Check each line of the listing below for the string "computer", then copy every line that has it.

### Extracted entries

----

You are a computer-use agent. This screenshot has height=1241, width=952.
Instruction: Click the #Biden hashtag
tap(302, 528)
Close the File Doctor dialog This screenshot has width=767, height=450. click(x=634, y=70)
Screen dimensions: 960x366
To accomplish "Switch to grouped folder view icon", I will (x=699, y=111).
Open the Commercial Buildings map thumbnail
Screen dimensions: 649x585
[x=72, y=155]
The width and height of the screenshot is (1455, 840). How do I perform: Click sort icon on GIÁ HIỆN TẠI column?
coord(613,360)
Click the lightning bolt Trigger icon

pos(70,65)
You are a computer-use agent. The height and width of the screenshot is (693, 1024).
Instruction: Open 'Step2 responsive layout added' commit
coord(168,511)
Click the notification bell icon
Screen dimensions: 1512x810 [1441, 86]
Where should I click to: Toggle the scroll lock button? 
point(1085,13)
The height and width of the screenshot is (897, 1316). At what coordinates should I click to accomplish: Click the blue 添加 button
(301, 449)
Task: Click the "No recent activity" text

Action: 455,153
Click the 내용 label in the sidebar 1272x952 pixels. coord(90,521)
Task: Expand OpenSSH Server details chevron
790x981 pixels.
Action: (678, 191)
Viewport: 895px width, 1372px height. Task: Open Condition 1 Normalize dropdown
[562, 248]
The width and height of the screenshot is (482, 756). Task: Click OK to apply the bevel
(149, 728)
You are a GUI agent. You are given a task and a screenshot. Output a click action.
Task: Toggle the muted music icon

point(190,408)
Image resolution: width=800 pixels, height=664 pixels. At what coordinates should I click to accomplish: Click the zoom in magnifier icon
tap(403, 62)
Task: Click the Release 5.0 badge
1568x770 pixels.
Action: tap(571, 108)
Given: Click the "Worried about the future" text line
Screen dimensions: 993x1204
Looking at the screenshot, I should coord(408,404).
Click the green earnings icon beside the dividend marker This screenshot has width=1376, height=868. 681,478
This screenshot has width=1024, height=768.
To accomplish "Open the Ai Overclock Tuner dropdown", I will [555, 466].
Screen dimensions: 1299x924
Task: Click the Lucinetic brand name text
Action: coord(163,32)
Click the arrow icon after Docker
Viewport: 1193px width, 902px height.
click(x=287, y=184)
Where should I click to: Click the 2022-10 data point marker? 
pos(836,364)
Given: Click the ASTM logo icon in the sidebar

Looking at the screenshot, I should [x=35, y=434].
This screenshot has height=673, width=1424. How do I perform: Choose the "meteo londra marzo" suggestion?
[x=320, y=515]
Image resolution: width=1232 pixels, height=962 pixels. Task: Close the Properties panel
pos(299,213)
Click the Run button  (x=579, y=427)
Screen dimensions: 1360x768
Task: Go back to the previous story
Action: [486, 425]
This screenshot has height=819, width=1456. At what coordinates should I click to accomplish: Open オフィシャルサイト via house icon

----

### Answer to this task
You are a computer-use agent. This screenshot has height=1241, width=952.
You are a computer-use agent. The height and width of the screenshot is (693, 1024).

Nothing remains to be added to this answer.